TRY IT: Collect from the data below each line with "icon".

RECORDS SHOWN:
»»

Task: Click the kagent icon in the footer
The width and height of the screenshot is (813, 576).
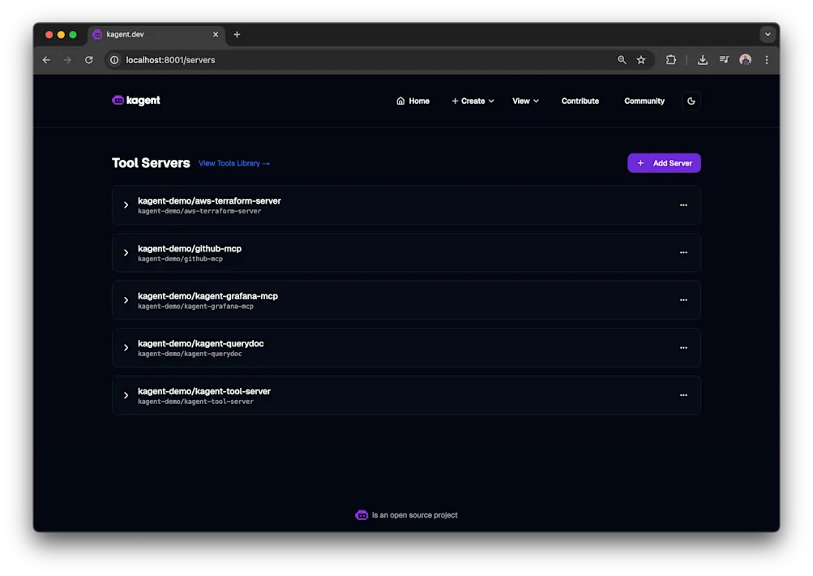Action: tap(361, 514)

««
»»

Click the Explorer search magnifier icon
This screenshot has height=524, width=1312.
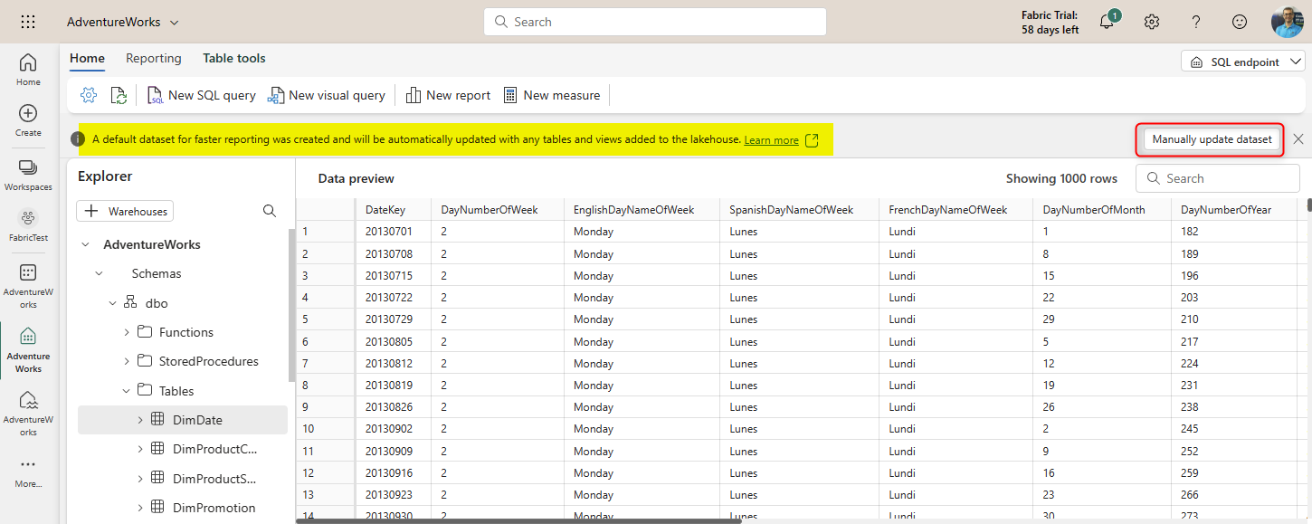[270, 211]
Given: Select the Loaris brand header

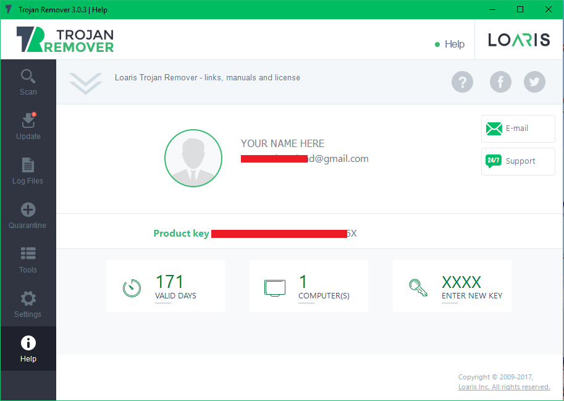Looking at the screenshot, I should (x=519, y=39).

««
»»

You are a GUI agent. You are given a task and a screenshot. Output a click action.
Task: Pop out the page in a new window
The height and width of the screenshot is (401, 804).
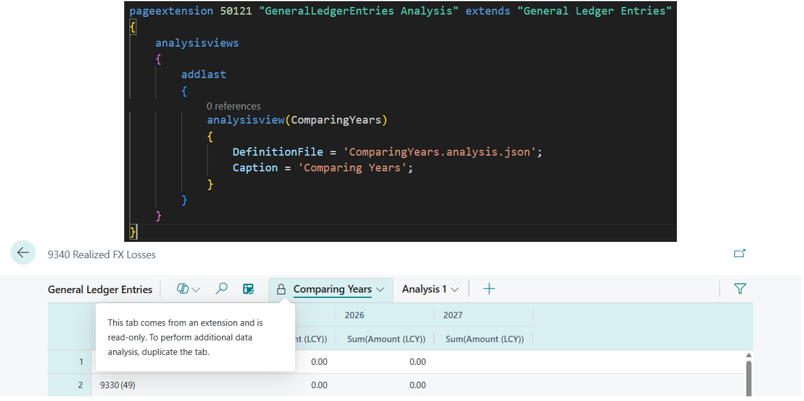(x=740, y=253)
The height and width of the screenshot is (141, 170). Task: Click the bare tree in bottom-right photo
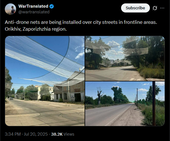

««

RESPONSE BOX:
Task: Click the kagent icon in the footer
Click the Explorer search magnifier icon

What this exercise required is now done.